Normal Versus Concerning Discharge
The key distinction across all body areas is whether the crusting represents normal dried fluid or something new and abnormal. A small amount of eye crust in the morning, dried vaginal discharge on underwear, or a faint residue on a nipple during hormonal shifts can all fall within the range of normal. What changes the picture is the combination of symptoms around it.

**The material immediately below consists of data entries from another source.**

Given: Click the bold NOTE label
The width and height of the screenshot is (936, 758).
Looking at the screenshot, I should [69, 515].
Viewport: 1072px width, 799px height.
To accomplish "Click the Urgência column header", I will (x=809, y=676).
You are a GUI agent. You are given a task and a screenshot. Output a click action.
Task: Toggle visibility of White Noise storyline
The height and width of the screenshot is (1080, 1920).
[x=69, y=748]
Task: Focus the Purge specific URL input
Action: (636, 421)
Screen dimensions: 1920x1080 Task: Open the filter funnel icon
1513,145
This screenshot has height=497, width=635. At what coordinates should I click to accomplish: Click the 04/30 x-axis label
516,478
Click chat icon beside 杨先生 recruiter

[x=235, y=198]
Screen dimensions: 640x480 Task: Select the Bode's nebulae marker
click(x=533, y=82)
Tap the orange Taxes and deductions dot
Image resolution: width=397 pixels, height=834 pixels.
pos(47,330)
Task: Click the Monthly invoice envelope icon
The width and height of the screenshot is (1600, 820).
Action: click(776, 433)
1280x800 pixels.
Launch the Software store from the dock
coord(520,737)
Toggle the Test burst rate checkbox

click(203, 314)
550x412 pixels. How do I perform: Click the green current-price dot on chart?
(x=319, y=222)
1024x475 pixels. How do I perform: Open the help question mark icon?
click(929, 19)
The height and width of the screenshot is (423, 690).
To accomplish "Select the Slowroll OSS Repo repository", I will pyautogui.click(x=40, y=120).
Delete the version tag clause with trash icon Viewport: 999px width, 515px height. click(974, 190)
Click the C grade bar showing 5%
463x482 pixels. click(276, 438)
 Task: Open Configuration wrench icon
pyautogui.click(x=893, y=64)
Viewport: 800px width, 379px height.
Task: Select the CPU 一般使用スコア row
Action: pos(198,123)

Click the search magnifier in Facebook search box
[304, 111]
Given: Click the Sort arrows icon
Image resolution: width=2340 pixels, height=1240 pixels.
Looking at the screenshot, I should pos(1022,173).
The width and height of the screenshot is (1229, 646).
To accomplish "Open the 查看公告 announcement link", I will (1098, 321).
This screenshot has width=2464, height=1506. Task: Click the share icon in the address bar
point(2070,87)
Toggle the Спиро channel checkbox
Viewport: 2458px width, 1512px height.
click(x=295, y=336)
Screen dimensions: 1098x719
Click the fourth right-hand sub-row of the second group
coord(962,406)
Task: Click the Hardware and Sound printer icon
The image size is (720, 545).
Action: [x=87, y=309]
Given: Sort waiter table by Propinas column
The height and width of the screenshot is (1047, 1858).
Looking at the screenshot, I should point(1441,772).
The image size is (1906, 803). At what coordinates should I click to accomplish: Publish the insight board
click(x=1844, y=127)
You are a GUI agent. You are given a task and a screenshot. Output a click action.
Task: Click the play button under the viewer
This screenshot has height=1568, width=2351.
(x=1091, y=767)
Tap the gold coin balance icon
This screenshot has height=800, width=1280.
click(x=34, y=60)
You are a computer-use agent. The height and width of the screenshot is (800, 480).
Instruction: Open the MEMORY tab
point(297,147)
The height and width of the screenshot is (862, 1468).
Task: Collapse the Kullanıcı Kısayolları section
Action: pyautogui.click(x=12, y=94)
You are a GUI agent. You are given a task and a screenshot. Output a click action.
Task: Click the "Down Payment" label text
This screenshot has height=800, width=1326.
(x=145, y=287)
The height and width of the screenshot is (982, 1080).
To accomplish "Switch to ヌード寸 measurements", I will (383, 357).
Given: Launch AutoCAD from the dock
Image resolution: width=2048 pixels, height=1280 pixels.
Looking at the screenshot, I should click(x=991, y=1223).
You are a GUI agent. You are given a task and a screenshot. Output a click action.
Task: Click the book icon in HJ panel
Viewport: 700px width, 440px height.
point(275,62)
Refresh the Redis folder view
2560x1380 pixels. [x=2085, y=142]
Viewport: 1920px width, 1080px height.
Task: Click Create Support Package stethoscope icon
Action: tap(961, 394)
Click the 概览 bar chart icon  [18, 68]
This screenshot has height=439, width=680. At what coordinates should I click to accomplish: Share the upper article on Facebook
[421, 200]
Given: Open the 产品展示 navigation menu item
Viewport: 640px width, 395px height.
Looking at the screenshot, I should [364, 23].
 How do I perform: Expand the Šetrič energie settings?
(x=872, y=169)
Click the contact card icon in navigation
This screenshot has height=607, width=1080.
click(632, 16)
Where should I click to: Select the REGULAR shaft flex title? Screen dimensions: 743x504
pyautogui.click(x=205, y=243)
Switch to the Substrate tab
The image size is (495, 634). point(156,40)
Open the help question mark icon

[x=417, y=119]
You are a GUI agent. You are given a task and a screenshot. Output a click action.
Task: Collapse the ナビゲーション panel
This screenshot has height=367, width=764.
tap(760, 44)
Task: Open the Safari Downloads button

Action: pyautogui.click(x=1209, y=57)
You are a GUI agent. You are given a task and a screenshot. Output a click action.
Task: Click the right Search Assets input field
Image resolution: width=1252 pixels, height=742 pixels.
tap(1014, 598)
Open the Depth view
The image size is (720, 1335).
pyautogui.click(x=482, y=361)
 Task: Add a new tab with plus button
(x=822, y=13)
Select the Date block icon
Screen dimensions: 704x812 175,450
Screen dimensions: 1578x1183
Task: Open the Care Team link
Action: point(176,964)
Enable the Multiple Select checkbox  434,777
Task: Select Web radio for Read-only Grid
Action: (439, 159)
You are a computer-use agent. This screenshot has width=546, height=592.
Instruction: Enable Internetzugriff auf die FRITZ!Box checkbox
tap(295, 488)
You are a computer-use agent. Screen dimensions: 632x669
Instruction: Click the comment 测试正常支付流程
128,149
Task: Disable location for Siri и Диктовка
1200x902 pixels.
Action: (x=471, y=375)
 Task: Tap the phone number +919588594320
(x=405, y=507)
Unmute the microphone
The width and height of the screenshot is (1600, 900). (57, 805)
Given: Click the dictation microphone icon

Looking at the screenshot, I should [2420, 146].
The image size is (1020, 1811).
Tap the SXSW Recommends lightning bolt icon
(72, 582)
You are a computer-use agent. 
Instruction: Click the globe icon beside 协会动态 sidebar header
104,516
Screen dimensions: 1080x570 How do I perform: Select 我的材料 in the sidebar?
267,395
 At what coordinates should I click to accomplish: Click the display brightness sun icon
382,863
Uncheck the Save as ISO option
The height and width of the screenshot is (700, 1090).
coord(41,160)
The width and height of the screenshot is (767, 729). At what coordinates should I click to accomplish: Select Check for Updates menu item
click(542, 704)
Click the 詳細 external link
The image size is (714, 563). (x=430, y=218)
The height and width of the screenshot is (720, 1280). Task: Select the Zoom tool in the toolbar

Color is one of the most reliable signals. Clear or white discharge that dries to a light crust is usually harmless. Yellow, green, gray, or bloody discharge suggests infection, inflammation, or another condition that needs attention. Odor matters too, particularly a strong fishy smell in vaginal discharge, which points toward BV or trichomoniasis rather than a yeast infection. Pain, swelling, redness, and itching all suggest that the body’s immune system is actively responding to something, whether that’s an overgrowth of bacteria, an allergic reaction, or an infection.
Timing also provides useful clues. Discharge that appears suddenly and worsens over days is more likely to reflect an acute infection, while chronic low-grade crusting that comes and goes over weeks or months may point to conditions like blepharitis, vulvar dermatitis, or duct ectasia that benefit from ongoing management rather than a single course of treatment.